### EXERCISE GOAL
Check every line below for the string "layers". Copy the ones that have it.
------ GIVEN DATA
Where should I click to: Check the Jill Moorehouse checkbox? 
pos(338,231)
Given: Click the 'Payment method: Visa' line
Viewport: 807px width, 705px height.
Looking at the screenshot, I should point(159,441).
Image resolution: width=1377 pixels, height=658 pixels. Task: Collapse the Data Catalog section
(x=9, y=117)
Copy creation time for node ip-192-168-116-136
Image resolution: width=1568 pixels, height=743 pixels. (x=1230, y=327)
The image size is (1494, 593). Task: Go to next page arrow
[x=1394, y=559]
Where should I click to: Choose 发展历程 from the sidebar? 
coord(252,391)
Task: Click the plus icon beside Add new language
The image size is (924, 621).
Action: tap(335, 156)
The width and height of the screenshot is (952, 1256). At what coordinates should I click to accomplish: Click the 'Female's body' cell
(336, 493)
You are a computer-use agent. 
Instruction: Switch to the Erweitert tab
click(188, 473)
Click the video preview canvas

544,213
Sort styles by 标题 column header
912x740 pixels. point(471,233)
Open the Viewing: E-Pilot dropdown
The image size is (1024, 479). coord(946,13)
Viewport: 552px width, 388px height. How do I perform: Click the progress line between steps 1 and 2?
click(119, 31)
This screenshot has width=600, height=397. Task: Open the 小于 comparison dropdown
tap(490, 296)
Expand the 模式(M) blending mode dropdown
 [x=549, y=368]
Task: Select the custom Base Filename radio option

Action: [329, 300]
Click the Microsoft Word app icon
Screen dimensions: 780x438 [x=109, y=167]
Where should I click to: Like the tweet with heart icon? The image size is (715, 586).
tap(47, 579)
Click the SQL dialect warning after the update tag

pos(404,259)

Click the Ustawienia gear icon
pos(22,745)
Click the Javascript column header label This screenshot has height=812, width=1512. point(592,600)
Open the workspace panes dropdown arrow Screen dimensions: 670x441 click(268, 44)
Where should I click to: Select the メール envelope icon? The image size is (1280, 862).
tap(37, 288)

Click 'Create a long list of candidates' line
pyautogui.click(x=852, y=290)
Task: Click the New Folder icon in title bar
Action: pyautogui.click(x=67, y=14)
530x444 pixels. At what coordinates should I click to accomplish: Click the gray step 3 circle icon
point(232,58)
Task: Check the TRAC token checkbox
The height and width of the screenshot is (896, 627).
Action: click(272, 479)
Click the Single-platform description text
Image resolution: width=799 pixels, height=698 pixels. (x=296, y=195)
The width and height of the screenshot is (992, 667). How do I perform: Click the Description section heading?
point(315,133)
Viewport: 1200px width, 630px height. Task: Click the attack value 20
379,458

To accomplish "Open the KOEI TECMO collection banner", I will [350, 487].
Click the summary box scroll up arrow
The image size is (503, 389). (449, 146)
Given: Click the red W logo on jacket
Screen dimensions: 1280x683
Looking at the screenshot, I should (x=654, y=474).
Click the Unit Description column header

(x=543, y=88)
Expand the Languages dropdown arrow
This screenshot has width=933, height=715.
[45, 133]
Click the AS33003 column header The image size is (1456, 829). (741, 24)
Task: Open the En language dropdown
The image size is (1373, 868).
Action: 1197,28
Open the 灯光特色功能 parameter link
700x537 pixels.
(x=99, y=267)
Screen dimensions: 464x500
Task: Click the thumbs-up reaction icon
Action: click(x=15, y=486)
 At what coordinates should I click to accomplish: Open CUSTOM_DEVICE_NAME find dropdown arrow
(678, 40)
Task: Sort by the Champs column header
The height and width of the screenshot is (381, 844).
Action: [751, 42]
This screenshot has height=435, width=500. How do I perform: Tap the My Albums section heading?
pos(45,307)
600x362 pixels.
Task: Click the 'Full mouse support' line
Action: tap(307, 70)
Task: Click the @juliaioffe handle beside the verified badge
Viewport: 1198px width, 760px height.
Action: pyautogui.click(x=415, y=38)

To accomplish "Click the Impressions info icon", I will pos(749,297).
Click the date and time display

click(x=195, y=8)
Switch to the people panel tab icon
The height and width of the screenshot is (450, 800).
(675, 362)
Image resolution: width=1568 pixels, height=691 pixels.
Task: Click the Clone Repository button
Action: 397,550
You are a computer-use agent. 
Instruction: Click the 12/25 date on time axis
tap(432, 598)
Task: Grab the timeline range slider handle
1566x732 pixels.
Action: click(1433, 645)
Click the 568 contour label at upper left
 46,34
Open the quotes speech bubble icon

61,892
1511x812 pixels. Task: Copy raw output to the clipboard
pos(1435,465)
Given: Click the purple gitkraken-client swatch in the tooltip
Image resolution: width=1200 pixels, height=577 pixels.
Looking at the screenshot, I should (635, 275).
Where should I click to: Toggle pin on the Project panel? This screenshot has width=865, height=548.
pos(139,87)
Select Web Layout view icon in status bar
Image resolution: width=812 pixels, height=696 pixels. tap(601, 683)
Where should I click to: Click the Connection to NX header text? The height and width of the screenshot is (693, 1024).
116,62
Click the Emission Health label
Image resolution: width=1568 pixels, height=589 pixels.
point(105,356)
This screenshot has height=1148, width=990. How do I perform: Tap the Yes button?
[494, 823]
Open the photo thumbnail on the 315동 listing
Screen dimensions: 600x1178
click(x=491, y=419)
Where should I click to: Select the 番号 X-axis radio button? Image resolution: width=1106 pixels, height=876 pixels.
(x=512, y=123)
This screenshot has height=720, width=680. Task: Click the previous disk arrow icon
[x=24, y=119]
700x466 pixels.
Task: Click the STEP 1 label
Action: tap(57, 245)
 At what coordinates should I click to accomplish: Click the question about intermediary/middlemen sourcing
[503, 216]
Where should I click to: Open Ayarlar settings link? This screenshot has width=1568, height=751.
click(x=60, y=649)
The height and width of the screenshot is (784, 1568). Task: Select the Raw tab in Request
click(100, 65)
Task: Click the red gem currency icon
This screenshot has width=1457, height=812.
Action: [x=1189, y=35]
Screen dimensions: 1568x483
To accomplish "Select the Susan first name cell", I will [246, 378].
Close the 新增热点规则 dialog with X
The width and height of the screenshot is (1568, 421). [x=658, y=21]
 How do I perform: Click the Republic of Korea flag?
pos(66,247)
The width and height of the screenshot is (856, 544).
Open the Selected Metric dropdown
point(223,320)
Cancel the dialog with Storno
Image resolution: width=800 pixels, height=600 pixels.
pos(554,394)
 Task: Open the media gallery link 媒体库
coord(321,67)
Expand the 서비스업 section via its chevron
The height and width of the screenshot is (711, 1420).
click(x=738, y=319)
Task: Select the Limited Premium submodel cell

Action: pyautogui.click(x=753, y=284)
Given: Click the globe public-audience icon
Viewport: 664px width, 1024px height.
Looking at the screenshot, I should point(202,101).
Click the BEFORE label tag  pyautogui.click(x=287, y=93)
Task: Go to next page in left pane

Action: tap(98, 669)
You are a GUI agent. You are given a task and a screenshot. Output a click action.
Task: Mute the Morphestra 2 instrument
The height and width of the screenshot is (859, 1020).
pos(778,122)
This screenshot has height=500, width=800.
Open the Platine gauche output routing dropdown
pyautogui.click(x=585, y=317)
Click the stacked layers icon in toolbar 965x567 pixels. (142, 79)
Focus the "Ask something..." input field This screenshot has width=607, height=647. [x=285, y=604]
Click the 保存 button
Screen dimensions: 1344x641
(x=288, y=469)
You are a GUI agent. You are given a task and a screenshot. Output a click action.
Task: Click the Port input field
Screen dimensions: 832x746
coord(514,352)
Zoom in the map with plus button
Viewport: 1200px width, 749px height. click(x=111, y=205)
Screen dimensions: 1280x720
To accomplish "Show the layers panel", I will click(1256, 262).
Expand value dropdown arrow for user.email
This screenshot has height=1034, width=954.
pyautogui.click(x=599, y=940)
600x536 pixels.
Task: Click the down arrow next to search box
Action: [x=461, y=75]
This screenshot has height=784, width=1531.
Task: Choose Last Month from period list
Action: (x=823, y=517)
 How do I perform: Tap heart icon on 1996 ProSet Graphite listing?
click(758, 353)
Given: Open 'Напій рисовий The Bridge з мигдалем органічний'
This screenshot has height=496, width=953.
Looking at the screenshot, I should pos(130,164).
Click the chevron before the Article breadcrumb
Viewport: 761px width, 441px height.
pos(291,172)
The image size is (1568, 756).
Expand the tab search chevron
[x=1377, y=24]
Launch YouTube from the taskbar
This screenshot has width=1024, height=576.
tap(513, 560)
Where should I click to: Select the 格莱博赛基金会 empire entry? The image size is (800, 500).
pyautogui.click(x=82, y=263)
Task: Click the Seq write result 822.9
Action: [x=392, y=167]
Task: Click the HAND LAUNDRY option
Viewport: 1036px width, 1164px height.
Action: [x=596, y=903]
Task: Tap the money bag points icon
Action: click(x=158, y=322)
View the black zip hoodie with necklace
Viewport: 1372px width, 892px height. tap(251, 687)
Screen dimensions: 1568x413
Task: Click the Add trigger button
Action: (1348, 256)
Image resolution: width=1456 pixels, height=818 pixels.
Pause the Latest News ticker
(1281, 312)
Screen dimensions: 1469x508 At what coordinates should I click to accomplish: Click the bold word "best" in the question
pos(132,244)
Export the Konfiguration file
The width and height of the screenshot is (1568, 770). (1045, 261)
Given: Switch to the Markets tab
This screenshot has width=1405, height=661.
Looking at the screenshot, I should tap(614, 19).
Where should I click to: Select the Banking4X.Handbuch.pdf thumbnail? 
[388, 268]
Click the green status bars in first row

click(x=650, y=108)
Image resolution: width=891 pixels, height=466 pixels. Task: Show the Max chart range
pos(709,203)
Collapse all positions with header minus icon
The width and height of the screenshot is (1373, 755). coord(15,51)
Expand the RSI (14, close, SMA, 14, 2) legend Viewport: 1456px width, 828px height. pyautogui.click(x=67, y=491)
------------
### OUTPUT OF THE TASK
Click the stacked layers icon in toolbar 965x567 pixels. (142, 79)
To accomplish "Show the layers panel", I will click(1256, 262).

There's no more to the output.